Performance for each level

The above accuracy was for across all the time series. The performance for individual levels were reviewed and visualized. Specific hierarchical level information is filtered out using is_aggregated as an argument for filter.

filter(!is_aggregated(level)) does not aggregate members at that specific level thus analysis for that level can be conducted.
filter(is_aggregated(level)) aggregates values from that level and provides the aggregated information for the next level.

L_hospital<- m_arima_covid %>% select(arima_covid_mint) %>% forecast(test_set) %>%
  filter(!is_aggregated(Hospital)) 

L_cluster<-m_arima_covid %>% select(arima_covid_mint) %>% forecast(test_set) %>%
  filter(is_aggregated(Hospital), !is_aggregated(Cluster))

L_national<-m_arima_covid %>% select(arima_covid_mint) %>% forecast(test_set) %>%
    filter(is_aggregated(Cluster), is_aggregated(Hospital))

### Function accuracy for each level 
fun_acc_lvl<- function(DF, L){
  DF %>% 
    # get the accuracy for each member of the level 
    fun_acc() %>% 
    # take the average 
    fun_acc_avg() %>%
    # add level id
    mutate(Level=paste(L), .before=1)  
}

While smaller rmse are favoured in general, care needs to be taken when appreciating the rmse for each level as the magnitude of admission differs for each hierarchical level, the superordinate levels have more admissions thus a larger rmse can be expected.

bind_rows(fun_acc_lvl(L_hospital, "Hospital"), 
          fun_acc_lvl(L_cluster, "Cluster"), 
          fun_acc_lvl(L_national, "National"))

## # A tibble: 3 x 4
##   Level    .model           avg_rmse avg_mae
##   <chr>    <chr>               <dbl>   <dbl>
## 1 Hospital arima_covid_mint     700.    637.
## 2 Cluster  arima_covid_mint    1123.    959.
## 3 National arima_covid_mint    1190.    971.

Hospital level

The model overfitted 4/8 hospitals (AH, CGH, KTPH, NTFGH); underfitted 1/8 hospital (TTSH), appropriately fitted for 3/8 hospitals (NUH, SGH, SKH).

L_hospital %>% autoplot(df_hts %>% filter(Date > yearmonth("2020-01-01")))  +
 facet_wrap(vars(Hospital), scales = "free_y")  + guides(x =  guide_axis(angle = 40))

Cluster level

The model underfitted NHG, relatively fitted NUHS well, slightly overfitted SHS.

 L_cluster%>% autoplot(df_hts %>% filter(Date > yearmonth("2020-01-01")))

National level

The model does generally well at the national level.

L_national %>% autoplot(df_hts %>% filter(Date > yearmonth("2020-01-01")))

Conclusion

The best classical approach was an ARIMA model with an external regressor for Covid without any lags ARIMA(Admission ~ Covid) as the base and the forecast reconciled using minimum trace technique with sample covariance mint_cov.
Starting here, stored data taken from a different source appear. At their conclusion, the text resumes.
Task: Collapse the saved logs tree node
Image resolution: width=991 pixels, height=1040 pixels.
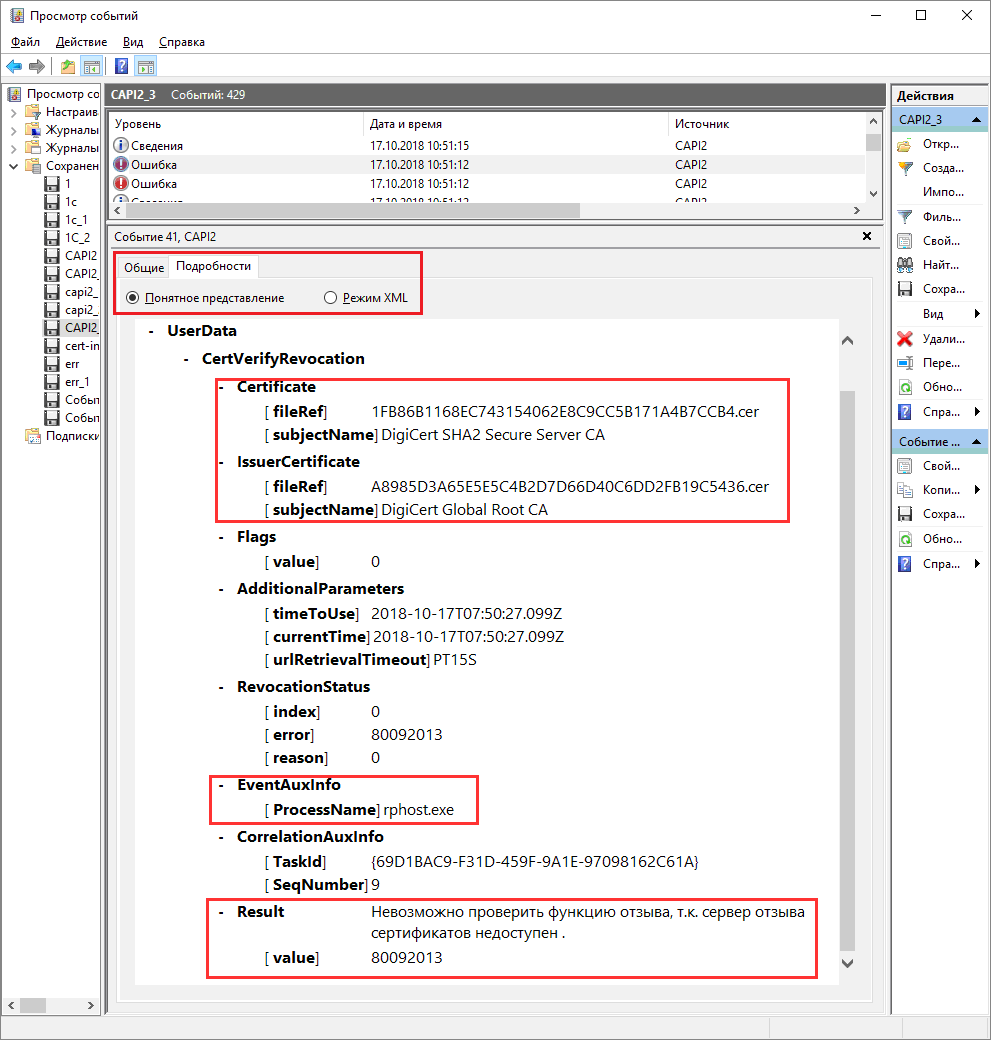Action: point(14,166)
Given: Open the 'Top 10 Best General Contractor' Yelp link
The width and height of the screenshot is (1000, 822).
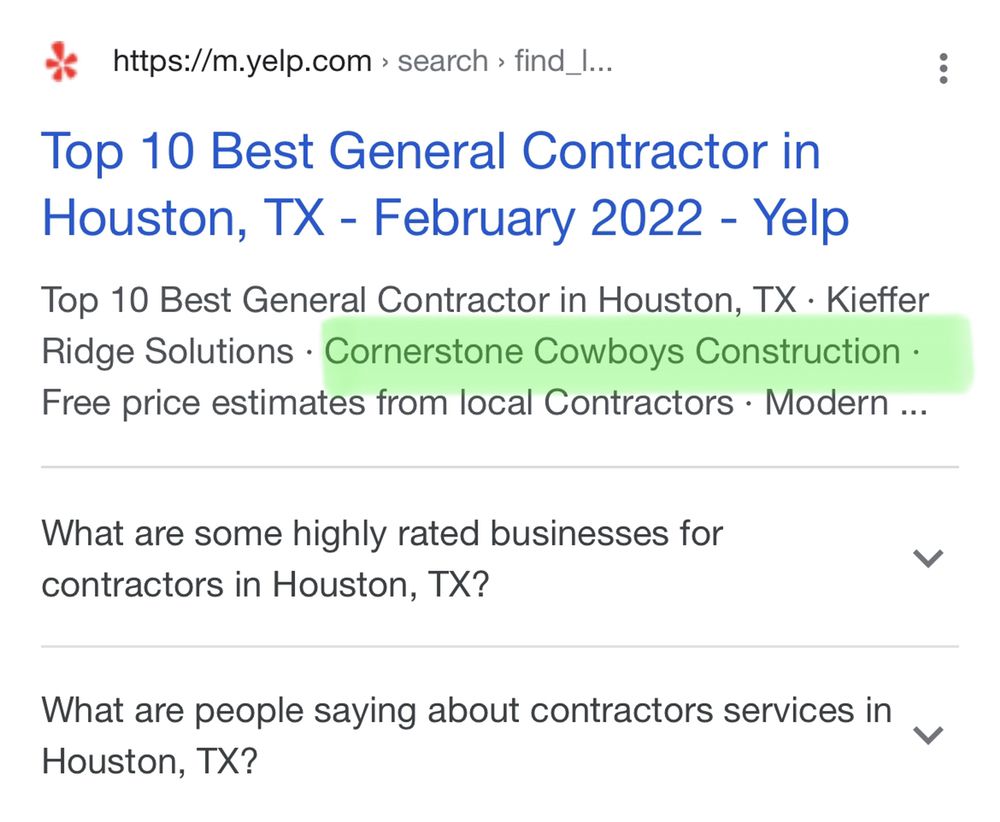Looking at the screenshot, I should pos(430,185).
This approach achieved an average RMSE of 847 on the testing set. In the next post, machine learning approaches would be used.

Error

The following errors were encountered during scripting.
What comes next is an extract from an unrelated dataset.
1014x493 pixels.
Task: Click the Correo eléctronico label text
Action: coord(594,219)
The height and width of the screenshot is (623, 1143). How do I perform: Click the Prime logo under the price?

1. cant use `between` in `tsibble`

 df_tsib %>% aggregate_key(Cluster/Hospital, Admission= sum(Admission, na.rm = T))%>%  
  mutate(Covid= ifelse(between(Date, yearmonth("2020-01-01"),yearmonth("2020-05-01")), 
                               "yes", "no")) %>% 
  tibble() %>% count(Covid)

## Warning: between() called on numeric vector with S3 class

## # A tibble: 1 x 2
##   Covid     n
##   <chr> <int>
## 1 no      744

df_tsib %>% aggregate_key(Cluster/Hospital, Admission= sum(Admission, na.rm = T))%>%  
  # cant use between 
  mutate(Covid= case_when(
         Date==yearmonth("2020-01-01")~ "Yes", 
         Date==yearmonth("2020-02-01")~ "Yes",
         Date==yearmonth("2020-03-01")~ "Yes",
         Date==yearmonth("2020-04-01")~ "Yes",
         Date==yearmonth("2020-05-01")~ "Yes",
         T ~ "No")) %>%
  tibble() %>% count(Covid)

## # A tibble: 2 x 2
##   Covid     n
##   <chr> <int>
## 1 No      684
## 2 Yes      60

2. `horizon` argument in in `forecast` doesn’t work with external regressors

m_arima_covid %>% forecast(h=1)

## Error: Problem with `mutate()` column `arima_covid`.
## i `arima_covid = (function (object, ...) ...`.
## x object 'Covid' not found
##   Unable to compute required variables from provided `new_data`.
##   Does your model require extra variables to produce forecasts?